Although all of these artists talk about the peculiar situation they find themselves in by growing older in a business obsessed by youth, I find it very relatable (and not only because I decided to quit that business when I reached my own unemployable zone in my late thirties). These are people who I would deem successful, yet they are grappling with many of the same issues that keep me up late at night: fears about money, their health, that their homes are falling apart, or that they are just mediocre talents (yes, that is something Wiedlin says about herself! Imagine that!)
It's comforting to know that I am not alone in obsessing about getting older -- an activity that intensifies whenever I find out that one of my friends is ill. This is news I receive with some frequency now.
They say that when you're young, you don't have a sense of your own mortality. If that's true, I guess I got old sooner than most people. For the first couple of decades after high school, I managed to keep in touch with a lot of my old friends.

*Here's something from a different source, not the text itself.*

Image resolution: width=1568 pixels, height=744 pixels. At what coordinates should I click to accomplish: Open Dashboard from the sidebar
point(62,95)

Five of them died by the time I turned 40: one car accident, one cancer, one HIV and two were suicides.
Five years ago, my husband and I celebrated my 50th birthday with three other dear friends (and spouses) who were born the same year. A while back, one of those friends was suffering with what seemed like a debilitating bout of depression.
He had good reasons for it: They had recently moved in with his elderly mother-in-law, who is no longer capable of caring for herself -- and then, his wife was stricken with a particularly aggressive form of breast cancer (a disease that had killed his sister).

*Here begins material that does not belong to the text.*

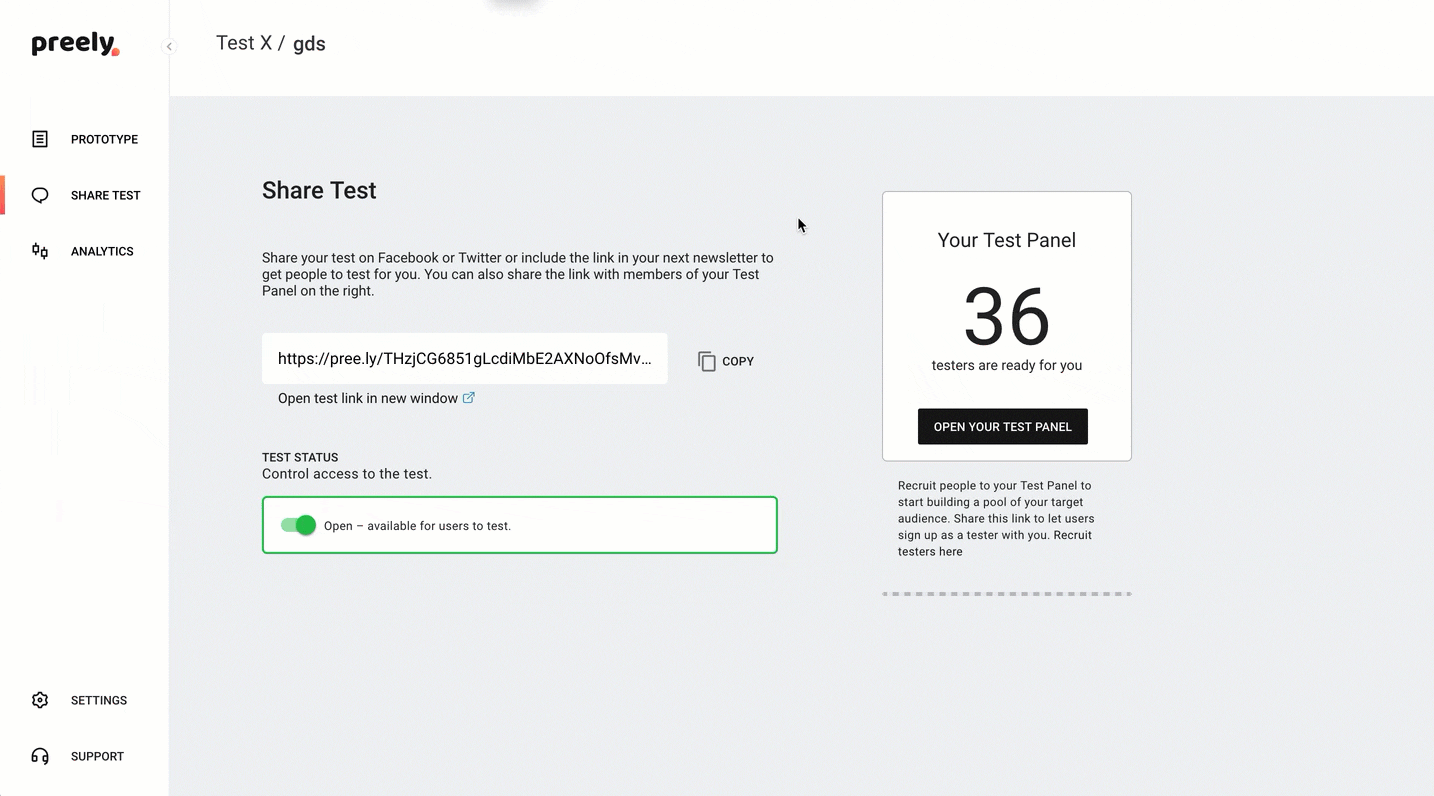Click the gds breadcrumb title

pos(309,44)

That's a series of events that would kick anyone into a state of depression.
Eighteen months later, after surgeries, chemo and radiation, his wife's health has been restored, and in a perfect world, you would think this couple would now be able to look ahead to a brighter future.

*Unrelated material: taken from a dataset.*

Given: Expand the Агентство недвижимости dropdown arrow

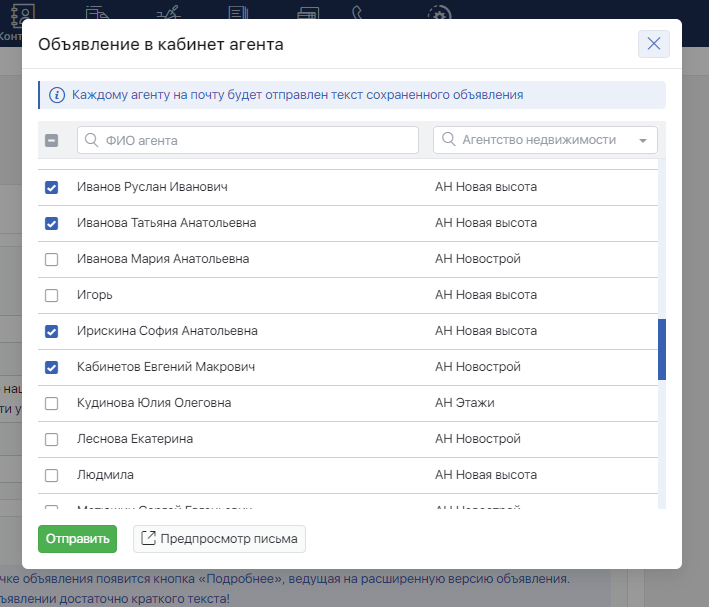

But the world is far from perfect. In fact, it kind of sucks.
My friend's depression turned out to be a symptom of something way worse: Early onset Alzheimer's. And it's progressing.
Leeza Gibbons knows this well. Her new book, "Take Your Oxygen First," documents her family's experience caring for her mother and offers advice for families who are caring for loved ones suffering from memory loss.
I was given a copy of this book to review -- but to be perfectly honest, the subject matter frightens me so much that I have barely cracked it open. I know I need to get over this (especially as it is something I may have to face myself some day). But right now... I just can't.
What I can do is give the book to my friends, who may benefit from the advice and information within.
Gibbons is also the co-founder of "Leeza's Place," a network of communities for Alzheimer's caregivers. Unfortunately for my friends, the local Leeza's Place is geared mostly to older users who are likely retired -- not women like my friend, who must work full time in addition to caring for both her mother and now her husband.
As for my friend, the Alzheimer's patient: We've been trying to spend more time with him (trying to squeeze in as much as we can while he's still himself). He's still the person we've known for decades (so long that we think of him as a member of our family). But he's quieter... his short term memory is shot... and he is easily confused.
We all celebrated Memorial Day together at my sister's up north, and followed that up with an overnight in San Francisco, where we explored the awesome foodie treasures of the Ferry Building and enjoyed tapas at Thirsty Bear Brewing Company. It was a weekend to remember.
Especially when I start despairing about my own problems, which are trivial in comparison.
At least, I've got my health.
(H/T to Jen Creer for telling me about the Sad, Sad Conversation. I received no compensation for writing about Alzheimer's Disease or Leeza Gibbons' books and endeavors to help those who are dealing with it.)